Stored data entries
....

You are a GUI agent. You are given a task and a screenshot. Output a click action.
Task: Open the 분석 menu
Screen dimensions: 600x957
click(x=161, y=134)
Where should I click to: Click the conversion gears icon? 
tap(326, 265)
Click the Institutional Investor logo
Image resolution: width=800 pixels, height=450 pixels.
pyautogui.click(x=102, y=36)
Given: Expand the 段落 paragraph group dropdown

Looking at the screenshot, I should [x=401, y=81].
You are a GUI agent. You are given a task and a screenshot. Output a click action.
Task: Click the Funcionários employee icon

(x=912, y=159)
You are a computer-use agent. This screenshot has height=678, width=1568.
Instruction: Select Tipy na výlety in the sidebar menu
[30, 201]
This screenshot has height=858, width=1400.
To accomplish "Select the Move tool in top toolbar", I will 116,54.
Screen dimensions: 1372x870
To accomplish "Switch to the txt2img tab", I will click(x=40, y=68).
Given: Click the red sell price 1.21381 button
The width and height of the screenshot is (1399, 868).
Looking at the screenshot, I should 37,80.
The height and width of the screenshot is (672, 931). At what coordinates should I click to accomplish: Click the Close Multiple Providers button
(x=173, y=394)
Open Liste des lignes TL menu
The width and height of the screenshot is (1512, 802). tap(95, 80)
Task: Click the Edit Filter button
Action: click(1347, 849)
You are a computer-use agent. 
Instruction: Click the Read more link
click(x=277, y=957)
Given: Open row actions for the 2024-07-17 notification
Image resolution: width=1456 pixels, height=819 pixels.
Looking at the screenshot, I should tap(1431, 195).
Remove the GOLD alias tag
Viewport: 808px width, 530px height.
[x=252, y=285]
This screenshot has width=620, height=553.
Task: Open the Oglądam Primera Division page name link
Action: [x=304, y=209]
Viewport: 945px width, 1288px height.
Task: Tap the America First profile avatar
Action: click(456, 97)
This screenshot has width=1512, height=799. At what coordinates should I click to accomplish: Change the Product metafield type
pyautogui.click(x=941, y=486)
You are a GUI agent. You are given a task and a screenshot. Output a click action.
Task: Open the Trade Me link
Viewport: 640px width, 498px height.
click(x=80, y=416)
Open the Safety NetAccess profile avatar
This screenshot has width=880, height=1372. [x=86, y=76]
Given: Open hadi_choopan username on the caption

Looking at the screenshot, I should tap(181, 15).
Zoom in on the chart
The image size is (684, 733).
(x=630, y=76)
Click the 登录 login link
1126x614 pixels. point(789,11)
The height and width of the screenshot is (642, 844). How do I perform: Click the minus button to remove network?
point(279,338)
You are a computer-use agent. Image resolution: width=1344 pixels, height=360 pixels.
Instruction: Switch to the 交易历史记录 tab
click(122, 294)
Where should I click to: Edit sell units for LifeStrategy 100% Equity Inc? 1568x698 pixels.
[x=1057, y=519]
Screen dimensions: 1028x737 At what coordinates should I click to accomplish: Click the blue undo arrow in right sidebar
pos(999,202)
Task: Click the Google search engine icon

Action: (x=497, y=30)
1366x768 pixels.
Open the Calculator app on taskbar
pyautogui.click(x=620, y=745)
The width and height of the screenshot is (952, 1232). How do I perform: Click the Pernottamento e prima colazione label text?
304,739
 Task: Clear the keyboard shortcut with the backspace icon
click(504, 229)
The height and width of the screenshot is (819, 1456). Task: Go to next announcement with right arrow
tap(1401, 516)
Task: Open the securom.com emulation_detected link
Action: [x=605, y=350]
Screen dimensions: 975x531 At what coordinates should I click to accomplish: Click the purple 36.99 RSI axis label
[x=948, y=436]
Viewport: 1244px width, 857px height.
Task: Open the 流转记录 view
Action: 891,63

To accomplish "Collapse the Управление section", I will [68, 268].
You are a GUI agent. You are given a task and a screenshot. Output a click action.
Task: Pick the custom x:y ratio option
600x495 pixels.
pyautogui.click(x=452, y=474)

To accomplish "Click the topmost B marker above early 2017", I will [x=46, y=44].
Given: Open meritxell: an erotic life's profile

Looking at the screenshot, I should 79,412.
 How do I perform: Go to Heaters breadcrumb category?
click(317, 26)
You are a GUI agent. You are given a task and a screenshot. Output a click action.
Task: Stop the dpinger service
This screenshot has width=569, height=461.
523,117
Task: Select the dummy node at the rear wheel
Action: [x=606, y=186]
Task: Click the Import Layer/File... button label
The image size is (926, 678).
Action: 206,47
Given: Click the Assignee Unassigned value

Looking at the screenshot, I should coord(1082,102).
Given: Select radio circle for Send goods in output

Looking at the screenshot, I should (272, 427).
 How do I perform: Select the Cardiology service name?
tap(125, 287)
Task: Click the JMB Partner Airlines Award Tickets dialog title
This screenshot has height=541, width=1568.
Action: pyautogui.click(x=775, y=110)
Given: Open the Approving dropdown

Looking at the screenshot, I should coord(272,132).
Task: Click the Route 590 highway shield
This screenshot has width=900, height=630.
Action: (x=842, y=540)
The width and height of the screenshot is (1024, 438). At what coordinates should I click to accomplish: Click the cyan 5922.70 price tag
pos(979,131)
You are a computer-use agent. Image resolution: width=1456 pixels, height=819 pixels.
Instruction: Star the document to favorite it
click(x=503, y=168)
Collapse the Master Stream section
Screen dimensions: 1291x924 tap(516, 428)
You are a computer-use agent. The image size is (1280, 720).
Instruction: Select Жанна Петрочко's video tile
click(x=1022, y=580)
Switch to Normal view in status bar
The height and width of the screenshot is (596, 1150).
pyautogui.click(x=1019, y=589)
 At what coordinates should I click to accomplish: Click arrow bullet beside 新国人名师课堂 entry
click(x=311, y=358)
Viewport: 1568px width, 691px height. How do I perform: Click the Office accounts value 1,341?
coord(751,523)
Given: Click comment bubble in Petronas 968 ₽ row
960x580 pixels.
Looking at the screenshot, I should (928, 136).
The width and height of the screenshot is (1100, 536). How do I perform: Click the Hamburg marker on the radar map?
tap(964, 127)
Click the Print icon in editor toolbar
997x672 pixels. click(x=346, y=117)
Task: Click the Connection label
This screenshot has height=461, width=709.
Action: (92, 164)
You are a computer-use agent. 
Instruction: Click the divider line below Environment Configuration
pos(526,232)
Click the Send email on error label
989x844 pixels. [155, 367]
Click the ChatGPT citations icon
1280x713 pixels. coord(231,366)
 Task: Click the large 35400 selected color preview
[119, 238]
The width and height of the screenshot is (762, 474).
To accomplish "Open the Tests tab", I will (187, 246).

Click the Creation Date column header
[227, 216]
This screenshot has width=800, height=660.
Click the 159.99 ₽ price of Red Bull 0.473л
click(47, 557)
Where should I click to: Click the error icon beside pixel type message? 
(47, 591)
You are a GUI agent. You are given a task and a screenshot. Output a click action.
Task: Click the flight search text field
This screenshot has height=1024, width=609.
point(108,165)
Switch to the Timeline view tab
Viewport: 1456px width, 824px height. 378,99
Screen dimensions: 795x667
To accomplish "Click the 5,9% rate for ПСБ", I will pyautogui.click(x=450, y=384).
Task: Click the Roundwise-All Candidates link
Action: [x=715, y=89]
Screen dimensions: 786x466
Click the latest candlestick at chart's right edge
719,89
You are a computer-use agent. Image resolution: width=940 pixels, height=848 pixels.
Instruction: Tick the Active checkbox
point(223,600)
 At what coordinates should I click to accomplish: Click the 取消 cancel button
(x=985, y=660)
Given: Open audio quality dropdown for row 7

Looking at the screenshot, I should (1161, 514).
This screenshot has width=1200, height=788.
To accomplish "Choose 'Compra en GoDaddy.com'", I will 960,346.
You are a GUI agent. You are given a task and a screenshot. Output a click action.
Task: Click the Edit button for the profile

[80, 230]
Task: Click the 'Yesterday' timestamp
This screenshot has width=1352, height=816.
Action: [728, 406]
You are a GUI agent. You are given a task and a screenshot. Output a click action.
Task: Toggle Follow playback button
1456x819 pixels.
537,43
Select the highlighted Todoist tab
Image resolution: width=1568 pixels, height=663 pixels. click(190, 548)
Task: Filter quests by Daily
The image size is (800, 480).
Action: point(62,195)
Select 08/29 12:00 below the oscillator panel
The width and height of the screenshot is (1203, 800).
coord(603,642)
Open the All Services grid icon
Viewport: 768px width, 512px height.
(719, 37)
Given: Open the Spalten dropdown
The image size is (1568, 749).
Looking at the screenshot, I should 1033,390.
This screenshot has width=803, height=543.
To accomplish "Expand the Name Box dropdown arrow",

....

# TASK STATEMENT
Edit everything in the data from the line containing "You are a computer-use agent. Image resolution: width=1456" down to the line containing "Viewport: 1456px width, 824px height. 378,99", replacing "Instruction" with "Command" and leaving the rest unchanged.

# SOLUTION TO THIS PROBLEM
You are a computer-use agent. Image resolution: width=1456 pixels, height=819 pixels.
Command: Star the document to favorite it
click(x=503, y=168)
Collapse the Master Stream section
Screen dimensions: 1291x924 tap(516, 428)
You are a computer-use agent. The image size is (1280, 720).
Command: Select Жанна Петрочко's video tile
click(x=1022, y=580)
Switch to Normal view in status bar
The height and width of the screenshot is (596, 1150).
pyautogui.click(x=1019, y=589)
 At what coordinates should I click to accomplish: Click arrow bullet beside 新国人名师课堂 entry
click(x=311, y=358)
Viewport: 1568px width, 691px height. How do I perform: Click the Office accounts value 1,341?
coord(751,523)
Given: Click comment bubble in Petronas 968 ₽ row
960x580 pixels.
Looking at the screenshot, I should (928, 136).
The width and height of the screenshot is (1100, 536). How do I perform: Click the Hamburg marker on the radar map?
tap(964, 127)
Click the Print icon in editor toolbar
997x672 pixels. click(x=346, y=117)
Task: Click the Connection label
This screenshot has height=461, width=709.
Action: (92, 164)
You are a computer-use agent. 
Command: Click the divider line below Environment Configuration
pos(526,232)
Click the Send email on error label
989x844 pixels. [155, 367]
Click the ChatGPT citations icon
1280x713 pixels. coord(231,366)
 Task: Click the large 35400 selected color preview
[119, 238]
The width and height of the screenshot is (762, 474).
To accomplish "Open the Tests tab", I will (187, 246).

Click the Creation Date column header
[227, 216]
This screenshot has width=800, height=660.
Click the 159.99 ₽ price of Red Bull 0.473л
click(47, 557)
Where should I click to: Click the error icon beside pixel type message? 
(47, 591)
You are a GUI agent. You are given a task and a screenshot. Output a click action.
Task: Click the flight search text field
This screenshot has height=1024, width=609.
point(108,165)
Switch to the Timeline view tab
Viewport: 1456px width, 824px height. 378,99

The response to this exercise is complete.